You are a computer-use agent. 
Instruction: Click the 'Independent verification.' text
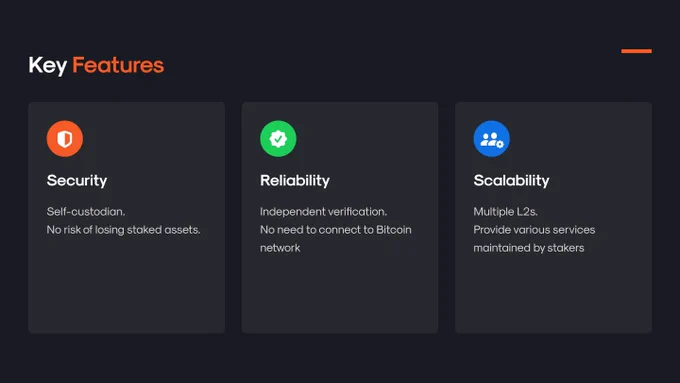324,212
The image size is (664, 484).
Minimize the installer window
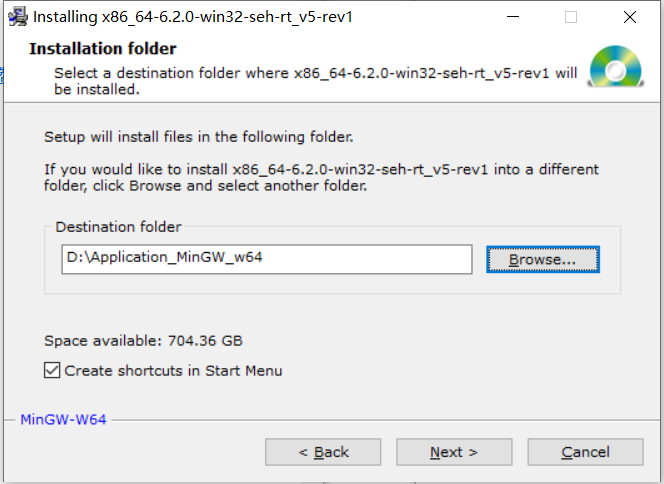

○ ○ ○ ○

Return the preceding entries exactly, each word as given, but leave out any picture.

You are a computer-use agent. 
Instruction: Click the 'Independent verification.' text
324,212
The image size is (664, 484).
Minimize the installer window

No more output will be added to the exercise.